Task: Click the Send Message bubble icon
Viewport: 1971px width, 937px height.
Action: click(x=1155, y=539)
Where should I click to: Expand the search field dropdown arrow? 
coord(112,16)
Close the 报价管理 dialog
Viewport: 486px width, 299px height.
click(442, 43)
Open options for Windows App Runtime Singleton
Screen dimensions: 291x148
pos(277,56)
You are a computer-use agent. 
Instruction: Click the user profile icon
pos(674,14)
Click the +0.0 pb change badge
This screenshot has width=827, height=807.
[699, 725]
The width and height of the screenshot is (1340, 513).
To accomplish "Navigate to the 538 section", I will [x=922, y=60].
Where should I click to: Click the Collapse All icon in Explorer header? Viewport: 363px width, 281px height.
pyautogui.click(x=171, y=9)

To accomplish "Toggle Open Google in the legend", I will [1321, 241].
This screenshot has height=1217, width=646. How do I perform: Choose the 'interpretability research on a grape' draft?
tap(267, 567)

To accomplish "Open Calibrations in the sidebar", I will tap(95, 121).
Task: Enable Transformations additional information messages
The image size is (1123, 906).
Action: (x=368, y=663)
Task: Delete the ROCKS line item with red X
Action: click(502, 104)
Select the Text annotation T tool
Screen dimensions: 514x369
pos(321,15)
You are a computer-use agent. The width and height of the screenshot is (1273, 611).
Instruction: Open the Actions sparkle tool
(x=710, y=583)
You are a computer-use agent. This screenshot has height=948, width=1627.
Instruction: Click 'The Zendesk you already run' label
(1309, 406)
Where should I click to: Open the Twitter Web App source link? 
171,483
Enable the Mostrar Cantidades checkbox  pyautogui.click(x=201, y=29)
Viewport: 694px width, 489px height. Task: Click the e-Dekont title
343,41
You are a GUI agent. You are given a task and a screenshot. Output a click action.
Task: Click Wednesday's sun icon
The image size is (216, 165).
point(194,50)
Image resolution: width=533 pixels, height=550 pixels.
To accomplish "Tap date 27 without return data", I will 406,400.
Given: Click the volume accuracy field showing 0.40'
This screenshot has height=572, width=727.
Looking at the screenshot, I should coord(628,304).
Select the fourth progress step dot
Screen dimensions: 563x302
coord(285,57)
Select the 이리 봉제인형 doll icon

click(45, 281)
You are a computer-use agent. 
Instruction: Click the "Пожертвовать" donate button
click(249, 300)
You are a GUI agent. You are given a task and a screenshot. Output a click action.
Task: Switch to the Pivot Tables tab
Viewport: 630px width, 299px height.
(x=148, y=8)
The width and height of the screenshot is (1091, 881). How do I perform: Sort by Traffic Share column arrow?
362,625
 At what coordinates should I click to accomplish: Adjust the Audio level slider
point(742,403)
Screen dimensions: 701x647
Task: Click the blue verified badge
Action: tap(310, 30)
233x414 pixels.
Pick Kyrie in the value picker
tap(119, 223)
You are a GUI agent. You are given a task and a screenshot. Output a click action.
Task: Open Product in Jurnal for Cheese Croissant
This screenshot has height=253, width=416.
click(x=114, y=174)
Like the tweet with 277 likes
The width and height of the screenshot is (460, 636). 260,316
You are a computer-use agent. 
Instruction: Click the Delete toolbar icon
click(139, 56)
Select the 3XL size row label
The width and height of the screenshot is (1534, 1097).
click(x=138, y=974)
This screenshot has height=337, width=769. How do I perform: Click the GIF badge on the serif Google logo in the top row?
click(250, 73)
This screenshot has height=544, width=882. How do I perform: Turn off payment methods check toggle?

## THE PROBLEM
Every entry above should be written out again, precisely.

## FINAL ANSWER
Task: Click the Send Message bubble icon
Viewport: 1971px width, 937px height.
Action: click(x=1155, y=539)
Where should I click to: Expand the search field dropdown arrow? 
coord(112,16)
Close the 报价管理 dialog
Viewport: 486px width, 299px height.
click(442, 43)
Open options for Windows App Runtime Singleton
Screen dimensions: 291x148
pos(277,56)
You are a computer-use agent. 
Instruction: Click the user profile icon
pos(674,14)
Click the +0.0 pb change badge
This screenshot has width=827, height=807.
[699, 725]
The width and height of the screenshot is (1340, 513).
To accomplish "Navigate to the 538 section", I will [x=922, y=60].
Where should I click to: Click the Collapse All icon in Explorer header? Viewport: 363px width, 281px height.
pyautogui.click(x=171, y=9)

To accomplish "Toggle Open Google in the legend", I will [1321, 241].
This screenshot has height=1217, width=646. How do I perform: Choose the 'interpretability research on a grape' draft?
tap(267, 567)

To accomplish "Open Calibrations in the sidebar", I will tap(95, 121).
Task: Enable Transformations additional information messages
The image size is (1123, 906).
Action: (x=368, y=663)
Task: Delete the ROCKS line item with red X
Action: click(502, 104)
Select the Text annotation T tool
Screen dimensions: 514x369
pos(321,15)
You are a computer-use agent. The width and height of the screenshot is (1273, 611).
Instruction: Open the Actions sparkle tool
(x=710, y=583)
You are a computer-use agent. This screenshot has height=948, width=1627.
Instruction: Click 'The Zendesk you already run' label
(1309, 406)
Where should I click to: Open the Twitter Web App source link? 
171,483
Enable the Mostrar Cantidades checkbox  pyautogui.click(x=201, y=29)
Viewport: 694px width, 489px height. Task: Click the e-Dekont title
343,41
You are a GUI agent. You are given a task and a screenshot. Output a click action.
Task: Click Wednesday's sun icon
The image size is (216, 165).
point(194,50)
Image resolution: width=533 pixels, height=550 pixels.
To accomplish "Tap date 27 without return data", I will 406,400.
Given: Click the volume accuracy field showing 0.40'
This screenshot has height=572, width=727.
Looking at the screenshot, I should coord(628,304).
Select the fourth progress step dot
Screen dimensions: 563x302
coord(285,57)
Select the 이리 봉제인형 doll icon

click(45, 281)
You are a computer-use agent. 
Instruction: Click the "Пожертвовать" donate button
click(249, 300)
You are a GUI agent. You are given a task and a screenshot. Output a click action.
Task: Switch to the Pivot Tables tab
Viewport: 630px width, 299px height.
(x=148, y=8)
The width and height of the screenshot is (1091, 881). How do I perform: Sort by Traffic Share column arrow?
362,625
 At what coordinates should I click to accomplish: Adjust the Audio level slider
point(742,403)
Screen dimensions: 701x647
Task: Click the blue verified badge
Action: tap(310, 30)
233x414 pixels.
Pick Kyrie in the value picker
tap(119, 223)
You are a GUI agent. You are given a task and a screenshot. Output a click action.
Task: Open Product in Jurnal for Cheese Croissant
This screenshot has height=253, width=416.
click(x=114, y=174)
Like the tweet with 277 likes
The width and height of the screenshot is (460, 636). 260,316
You are a computer-use agent. 
Instruction: Click the Delete toolbar icon
click(139, 56)
Select the 3XL size row label
The width and height of the screenshot is (1534, 1097).
click(x=138, y=974)
This screenshot has height=337, width=769. How do I perform: Click the GIF badge on the serif Google logo in the top row?
click(250, 73)
This screenshot has height=544, width=882. How do I perform: Turn off payment methods check toggle?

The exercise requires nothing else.